Escrevo antes mesmo da reunião, violando o bom-consenso que recomenda deixar acontecer primeiro para depois comentar. E o faço porque a reunião de hoje não é propriamente de negociação, mas uma reunião de troca de informação.
Os ministros explicarão o porquê das medidas provisórias 664 e 665 (faltou pouco para o número bíblico da besta!) que alteram as condições para a obtenção dos benefícios do seguro-desemprego, do defeso da pesca, de pensões e fornecerão os dados baseados nos quais constatam fraudes e como pretendem economizar 18 bilhões de reais no ano com as medidas.

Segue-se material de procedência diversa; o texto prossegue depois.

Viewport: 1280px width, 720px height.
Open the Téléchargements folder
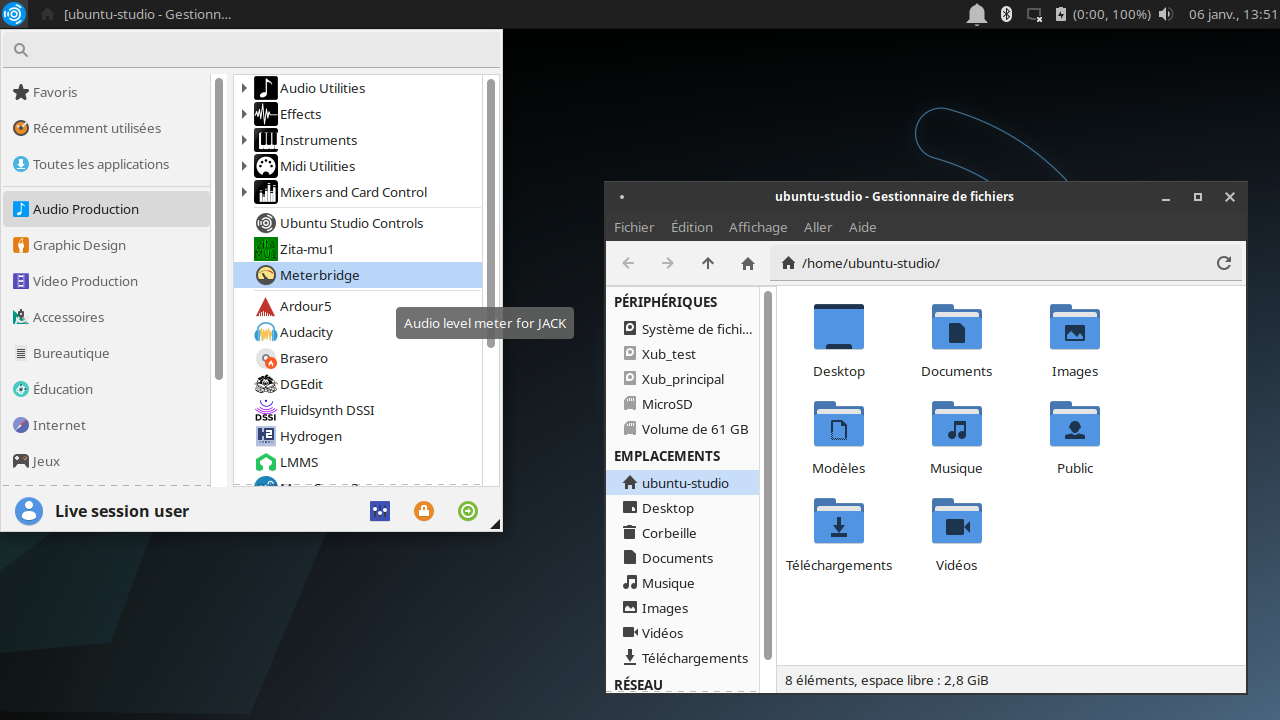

Já a direção dos trabalhadores deverá firmar, como princípio inegociável, a disposição de não aceitar passivamente os cortes dos benefícios, de direitos e conquistas e reafirmará a exigência de negociações prévias a respeito de qualquer medida que atinja os interesses dos trabalhadores.
Se fraudes, desvios e mal feitos são constatados, cabe à fiscalização impedi-los, com justa punição aos responsáveis.
E, nos casos de abusos, ao lado da própria fiscalização deve-se adotar um caminho gradual, que não massacre intempestivamente os beneficiários, bem como um criterioso processo que leve em conta as disparidades, por exemplo, entre a construção civil, a agricultura, o comércio e outros setores. O primeiro emprego deve ser privilegiado com procedimentos graduais que coíbam a rotatividade e não que a reforcem.
Mas, sobretudo, os dirigentes sindicais apontarão para os responsáveis do governo uma solução radical para a diminuição dos gastos públicos: 0,4 ponto percentual a menos na SELIC e se economizaria para os cofres do governo os mesmos 18 bilhões pretendidos com o arrocho sobre os trabalhadores.